### КОРОТКОЕ ЗАДАНИЕ 1
Выпиши без изменений строки, идущие после текста, от той, где есть «Share たいがあ's comment», до той, где есть «Action: [1035, 758]», включая обе.

Дело Мансурова. Империя и суфизм в Казахской степи - страница 23
Колоссальное внимание к делу Мансурова, обусловленное контекстом, в котором оно появилось, и информационной паникой, усиливавшей накал политической риторики, конечно, заметным образом отличало его от истории ас-Сабави или каких-то других случаев, по тем или иным причинам не оставивших документального следа в архивах. Динамика следственных мероприятий, слухи об огромном влиянии ишана на мусульман и загадочность его образа не оставляли сомнений, что поимка «преступника» поможет стабилизировать политическую обстановку в Казахской степи. Так или иначе, но неуловимость Мансурова оставалась делом времени или стечения обстоятельств, потому что торговые караваны, с которыми он ходил по Казахской степи, проходили через важные стратегические и административные пункты империи. Пока Мансурову удавалось ускользнуть от имперских властей, был задержан другой фигурант этого дела – ишан Майлыбай. В рапортах некоторых чиновниках он представлялся чуть ли не главным пособником таинственного ташкентского ишана и купца167. Следствие было поручено чиновникам кокчетавского внешнего окружного приказа на том простом основании, что между Омском и Кокчетавом был более удобный тракт (расстояние около 400 км)168, чем между Омском и Акмолинском или Омском и Кушмуруном.

### КОРОТКОЕ ЗАДАНИЕ 2
Какое расстояние между Омском и Кокчетавом указано в тексте о деле Мансурова?

### ИСХОДНЫЕ ДАННЫЕ
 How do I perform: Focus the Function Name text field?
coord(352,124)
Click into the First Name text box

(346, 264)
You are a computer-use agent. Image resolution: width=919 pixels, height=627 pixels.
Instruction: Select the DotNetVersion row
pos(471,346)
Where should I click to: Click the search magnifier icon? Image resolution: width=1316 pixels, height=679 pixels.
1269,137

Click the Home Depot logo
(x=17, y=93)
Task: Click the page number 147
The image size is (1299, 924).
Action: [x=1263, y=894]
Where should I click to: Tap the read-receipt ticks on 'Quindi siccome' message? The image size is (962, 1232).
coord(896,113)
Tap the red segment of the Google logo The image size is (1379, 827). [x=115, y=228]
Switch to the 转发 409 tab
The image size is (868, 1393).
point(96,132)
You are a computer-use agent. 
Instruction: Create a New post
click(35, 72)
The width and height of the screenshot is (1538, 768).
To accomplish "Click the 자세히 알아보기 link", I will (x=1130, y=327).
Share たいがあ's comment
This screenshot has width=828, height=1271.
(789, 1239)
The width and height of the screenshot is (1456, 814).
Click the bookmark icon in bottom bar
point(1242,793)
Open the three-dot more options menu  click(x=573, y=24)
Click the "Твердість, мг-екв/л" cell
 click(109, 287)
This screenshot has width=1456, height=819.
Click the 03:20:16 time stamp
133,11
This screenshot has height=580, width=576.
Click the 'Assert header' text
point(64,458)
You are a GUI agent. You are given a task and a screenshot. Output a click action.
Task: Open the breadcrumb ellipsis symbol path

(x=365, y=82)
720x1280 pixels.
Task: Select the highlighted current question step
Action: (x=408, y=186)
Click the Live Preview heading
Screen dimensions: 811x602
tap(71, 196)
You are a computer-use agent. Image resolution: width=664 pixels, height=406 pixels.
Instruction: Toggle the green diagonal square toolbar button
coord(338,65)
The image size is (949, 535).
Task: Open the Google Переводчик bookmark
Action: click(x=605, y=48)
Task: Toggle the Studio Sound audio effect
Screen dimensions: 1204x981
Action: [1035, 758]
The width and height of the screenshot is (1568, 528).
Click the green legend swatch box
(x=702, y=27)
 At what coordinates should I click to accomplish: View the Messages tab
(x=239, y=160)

### РАЗБОР РЕШЕНИЯ 1
Share たいがあ's comment
This screenshot has width=828, height=1271.
(789, 1239)
The width and height of the screenshot is (1456, 814).
Click the bookmark icon in bottom bar
point(1242,793)
Open the three-dot more options menu  click(x=573, y=24)
Click the "Твердість, мг-екв/л" cell
 click(109, 287)
This screenshot has width=1456, height=819.
Click the 03:20:16 time stamp
133,11
This screenshot has height=580, width=576.
Click the 'Assert header' text
point(64,458)
You are a GUI agent. You are given a task and a screenshot. Output a click action.
Task: Open the breadcrumb ellipsis symbol path

(x=365, y=82)
720x1280 pixels.
Task: Select the highlighted current question step
Action: (x=408, y=186)
Click the Live Preview heading
Screen dimensions: 811x602
tap(71, 196)
You are a computer-use agent. Image resolution: width=664 pixels, height=406 pixels.
Instruction: Toggle the green diagonal square toolbar button
coord(338,65)
The image size is (949, 535).
Task: Open the Google Переводчик bookmark
Action: click(x=605, y=48)
Task: Toggle the Studio Sound audio effect
Screen dimensions: 1204x981
Action: [1035, 758]

### РАЗБОР РЕШЕНИЯ 2
Около 400 км.